SAN DIEGO--(BUSINESS WIRE)--Pancreatic cancer is lethal in about 95% of cases mostly due to failure of first-line therapy gemcitabine. AntiCancer Inc.’s oral methioninase (AC 00619), which is in late pre-clinical development as an anti-cancer as well as an anti-aging drug, has now been shown to overcome gemcitabine resistance in mouse models of human pancreatic cancer, including AntiCancer’s patient-derived orthotopic xenograft (PDOX®) mouse models. The new results are to be published in the upcoming issue of Cancer Letters.
“Methioninase can change the paradigm of pancreatic cancer therapy,” said Robert M. Hoffman, Founder of AntiCancer. “Methioninase is active against all cancer types, since they all require excess methionine compared to normal tissue, as seen in the use of radioactive methionine in positron emission tomography (PET) imaging, which gives the strongest PET signal due to the hunger of cancers for methionine,” said Hoffman.
With AntiCancer’s strong patent position on oral methioninase, a very big commercial potential is expected.

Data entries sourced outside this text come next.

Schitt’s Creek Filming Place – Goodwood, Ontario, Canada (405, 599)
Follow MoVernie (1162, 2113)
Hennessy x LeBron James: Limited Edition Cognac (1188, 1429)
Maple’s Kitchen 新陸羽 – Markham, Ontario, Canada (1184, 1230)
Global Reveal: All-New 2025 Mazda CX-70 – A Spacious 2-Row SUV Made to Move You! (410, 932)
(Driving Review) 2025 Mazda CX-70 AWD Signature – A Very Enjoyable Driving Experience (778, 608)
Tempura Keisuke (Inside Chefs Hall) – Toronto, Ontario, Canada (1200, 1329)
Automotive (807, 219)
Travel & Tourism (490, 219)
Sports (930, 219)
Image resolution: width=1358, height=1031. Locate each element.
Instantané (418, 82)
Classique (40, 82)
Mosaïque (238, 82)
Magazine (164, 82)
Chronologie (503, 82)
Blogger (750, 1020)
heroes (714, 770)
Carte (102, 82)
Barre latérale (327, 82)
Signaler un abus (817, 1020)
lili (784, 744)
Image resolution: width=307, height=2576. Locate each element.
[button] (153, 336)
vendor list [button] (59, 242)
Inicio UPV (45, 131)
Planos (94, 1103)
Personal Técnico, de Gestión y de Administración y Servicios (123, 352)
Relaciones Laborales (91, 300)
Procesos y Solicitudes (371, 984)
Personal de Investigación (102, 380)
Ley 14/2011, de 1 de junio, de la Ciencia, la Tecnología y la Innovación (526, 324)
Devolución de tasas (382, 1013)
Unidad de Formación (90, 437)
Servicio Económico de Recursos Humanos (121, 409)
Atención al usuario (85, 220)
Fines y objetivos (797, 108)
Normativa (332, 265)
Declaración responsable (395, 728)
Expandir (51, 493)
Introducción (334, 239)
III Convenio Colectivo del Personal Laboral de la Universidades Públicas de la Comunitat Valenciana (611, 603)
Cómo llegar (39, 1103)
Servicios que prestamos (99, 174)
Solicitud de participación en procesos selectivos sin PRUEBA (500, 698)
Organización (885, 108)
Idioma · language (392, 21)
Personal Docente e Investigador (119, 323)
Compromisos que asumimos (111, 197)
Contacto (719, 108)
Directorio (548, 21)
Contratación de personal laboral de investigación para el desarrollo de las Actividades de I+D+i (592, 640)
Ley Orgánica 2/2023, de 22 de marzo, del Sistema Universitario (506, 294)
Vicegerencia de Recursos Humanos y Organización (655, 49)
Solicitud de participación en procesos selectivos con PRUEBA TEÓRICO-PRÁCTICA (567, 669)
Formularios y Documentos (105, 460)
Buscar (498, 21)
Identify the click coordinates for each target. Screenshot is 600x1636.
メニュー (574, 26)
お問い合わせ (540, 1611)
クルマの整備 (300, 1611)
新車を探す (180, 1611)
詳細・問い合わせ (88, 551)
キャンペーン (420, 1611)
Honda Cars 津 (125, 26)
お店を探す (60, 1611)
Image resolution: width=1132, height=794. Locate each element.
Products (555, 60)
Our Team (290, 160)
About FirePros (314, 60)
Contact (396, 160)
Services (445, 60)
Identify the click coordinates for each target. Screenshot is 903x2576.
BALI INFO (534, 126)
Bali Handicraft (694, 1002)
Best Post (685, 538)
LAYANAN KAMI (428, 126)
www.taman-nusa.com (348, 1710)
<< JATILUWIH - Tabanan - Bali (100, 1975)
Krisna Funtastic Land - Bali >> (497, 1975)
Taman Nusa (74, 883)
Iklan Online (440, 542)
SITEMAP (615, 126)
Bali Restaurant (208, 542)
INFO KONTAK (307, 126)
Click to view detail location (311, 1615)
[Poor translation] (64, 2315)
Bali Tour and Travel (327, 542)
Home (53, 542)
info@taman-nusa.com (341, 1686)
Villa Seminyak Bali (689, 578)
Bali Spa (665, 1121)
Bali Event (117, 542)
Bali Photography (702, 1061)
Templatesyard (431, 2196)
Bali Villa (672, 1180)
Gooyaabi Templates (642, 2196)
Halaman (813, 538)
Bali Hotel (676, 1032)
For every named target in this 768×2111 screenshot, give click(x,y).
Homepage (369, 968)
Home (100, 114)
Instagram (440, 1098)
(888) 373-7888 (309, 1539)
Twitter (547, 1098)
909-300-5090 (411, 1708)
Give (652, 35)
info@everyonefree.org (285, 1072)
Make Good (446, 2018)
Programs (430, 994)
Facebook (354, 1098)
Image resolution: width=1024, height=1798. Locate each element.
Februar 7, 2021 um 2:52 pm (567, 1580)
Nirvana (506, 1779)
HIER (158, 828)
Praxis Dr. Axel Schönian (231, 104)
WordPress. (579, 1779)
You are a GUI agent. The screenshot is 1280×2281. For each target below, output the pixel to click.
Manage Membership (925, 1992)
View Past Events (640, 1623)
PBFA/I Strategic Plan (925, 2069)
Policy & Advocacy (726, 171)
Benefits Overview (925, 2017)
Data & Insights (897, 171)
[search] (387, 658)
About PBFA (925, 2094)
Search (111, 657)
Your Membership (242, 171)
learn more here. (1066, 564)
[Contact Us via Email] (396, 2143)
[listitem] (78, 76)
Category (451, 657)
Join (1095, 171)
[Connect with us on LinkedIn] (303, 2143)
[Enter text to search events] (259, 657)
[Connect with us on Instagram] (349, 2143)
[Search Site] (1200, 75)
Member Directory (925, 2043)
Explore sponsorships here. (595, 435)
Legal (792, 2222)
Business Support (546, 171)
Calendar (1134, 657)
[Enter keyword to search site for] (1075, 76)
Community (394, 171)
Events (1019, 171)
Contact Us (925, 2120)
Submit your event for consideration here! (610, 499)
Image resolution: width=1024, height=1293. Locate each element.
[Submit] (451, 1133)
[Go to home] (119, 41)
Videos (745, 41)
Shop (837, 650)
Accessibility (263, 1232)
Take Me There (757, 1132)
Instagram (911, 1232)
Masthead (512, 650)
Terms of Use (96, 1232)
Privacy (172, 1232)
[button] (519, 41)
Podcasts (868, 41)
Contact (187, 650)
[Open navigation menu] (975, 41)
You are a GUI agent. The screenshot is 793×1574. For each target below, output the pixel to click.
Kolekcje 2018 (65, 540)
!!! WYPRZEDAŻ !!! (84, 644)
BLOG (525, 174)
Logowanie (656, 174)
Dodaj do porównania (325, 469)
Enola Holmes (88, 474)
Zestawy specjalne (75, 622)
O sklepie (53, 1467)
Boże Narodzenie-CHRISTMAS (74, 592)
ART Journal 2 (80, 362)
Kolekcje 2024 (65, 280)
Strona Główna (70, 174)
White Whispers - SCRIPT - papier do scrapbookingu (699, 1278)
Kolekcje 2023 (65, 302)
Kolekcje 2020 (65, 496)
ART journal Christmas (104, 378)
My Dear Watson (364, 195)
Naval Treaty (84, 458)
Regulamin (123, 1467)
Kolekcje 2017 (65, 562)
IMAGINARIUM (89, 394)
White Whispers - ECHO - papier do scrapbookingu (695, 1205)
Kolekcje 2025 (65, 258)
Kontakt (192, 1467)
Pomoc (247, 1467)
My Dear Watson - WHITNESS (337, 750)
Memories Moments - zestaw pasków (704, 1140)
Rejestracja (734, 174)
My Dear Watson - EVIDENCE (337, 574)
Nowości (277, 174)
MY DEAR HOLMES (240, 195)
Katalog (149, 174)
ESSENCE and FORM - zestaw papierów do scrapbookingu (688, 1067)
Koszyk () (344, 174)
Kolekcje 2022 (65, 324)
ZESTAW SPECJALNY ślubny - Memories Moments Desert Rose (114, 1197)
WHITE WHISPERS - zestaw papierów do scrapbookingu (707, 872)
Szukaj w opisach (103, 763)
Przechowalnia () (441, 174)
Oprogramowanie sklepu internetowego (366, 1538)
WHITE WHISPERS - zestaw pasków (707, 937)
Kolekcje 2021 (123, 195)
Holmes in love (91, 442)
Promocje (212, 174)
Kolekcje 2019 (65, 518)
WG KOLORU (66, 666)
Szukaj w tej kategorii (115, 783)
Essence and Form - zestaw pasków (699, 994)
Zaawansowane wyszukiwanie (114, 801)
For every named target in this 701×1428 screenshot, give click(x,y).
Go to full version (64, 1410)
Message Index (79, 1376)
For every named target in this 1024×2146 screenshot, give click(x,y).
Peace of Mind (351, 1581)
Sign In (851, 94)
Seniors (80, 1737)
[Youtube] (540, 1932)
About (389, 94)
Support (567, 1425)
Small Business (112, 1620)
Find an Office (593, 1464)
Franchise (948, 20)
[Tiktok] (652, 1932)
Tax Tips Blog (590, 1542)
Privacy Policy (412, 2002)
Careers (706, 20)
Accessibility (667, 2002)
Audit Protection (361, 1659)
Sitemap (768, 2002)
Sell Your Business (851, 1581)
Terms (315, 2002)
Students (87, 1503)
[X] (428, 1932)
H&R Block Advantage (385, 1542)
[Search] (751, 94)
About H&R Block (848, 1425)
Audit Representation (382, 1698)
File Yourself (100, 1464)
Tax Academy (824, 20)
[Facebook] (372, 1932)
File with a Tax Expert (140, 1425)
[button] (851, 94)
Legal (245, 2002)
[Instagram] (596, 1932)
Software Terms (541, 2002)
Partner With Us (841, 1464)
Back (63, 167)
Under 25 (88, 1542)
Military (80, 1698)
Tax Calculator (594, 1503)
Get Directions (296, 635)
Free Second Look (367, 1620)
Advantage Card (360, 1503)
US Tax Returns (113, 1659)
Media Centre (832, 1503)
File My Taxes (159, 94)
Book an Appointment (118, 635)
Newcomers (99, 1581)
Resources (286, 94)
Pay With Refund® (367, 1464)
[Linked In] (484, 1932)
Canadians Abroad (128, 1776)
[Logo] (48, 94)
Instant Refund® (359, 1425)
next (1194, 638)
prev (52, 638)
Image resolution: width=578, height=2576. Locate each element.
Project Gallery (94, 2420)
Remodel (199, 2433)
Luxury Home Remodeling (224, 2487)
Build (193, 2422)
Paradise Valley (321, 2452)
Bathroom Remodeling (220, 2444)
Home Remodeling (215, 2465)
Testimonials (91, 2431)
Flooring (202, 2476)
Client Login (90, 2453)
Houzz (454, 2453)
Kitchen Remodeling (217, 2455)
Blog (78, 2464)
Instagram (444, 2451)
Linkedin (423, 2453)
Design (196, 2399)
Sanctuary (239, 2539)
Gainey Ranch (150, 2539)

AntiCancer’s Methuselah Pharmaceuticals subsidiary has been formed to develop oral methioninase as a therapeutic for cancer, diabetes, obesity, hyperhomocysteinemia, and to extend the normal healthy life span.
AntiCancer is also developing engineered bacteria to target all cancer types and has the most patient-like mouse models of cancer, including its PDOX® models, as well as MetaMouse®; AngioMouse®; its histoculture drug response assay (HDRA®), which is an in vitro test for first-line chemotherapy; and hair-follicle-associated-pluripotent (HAP) stem cells for regenerative medicine. AntiCancer was founded in 1984 with world headquarters in San Diego and subsidiaries in Tokyo, Seoul, Beijing, and Nanjing.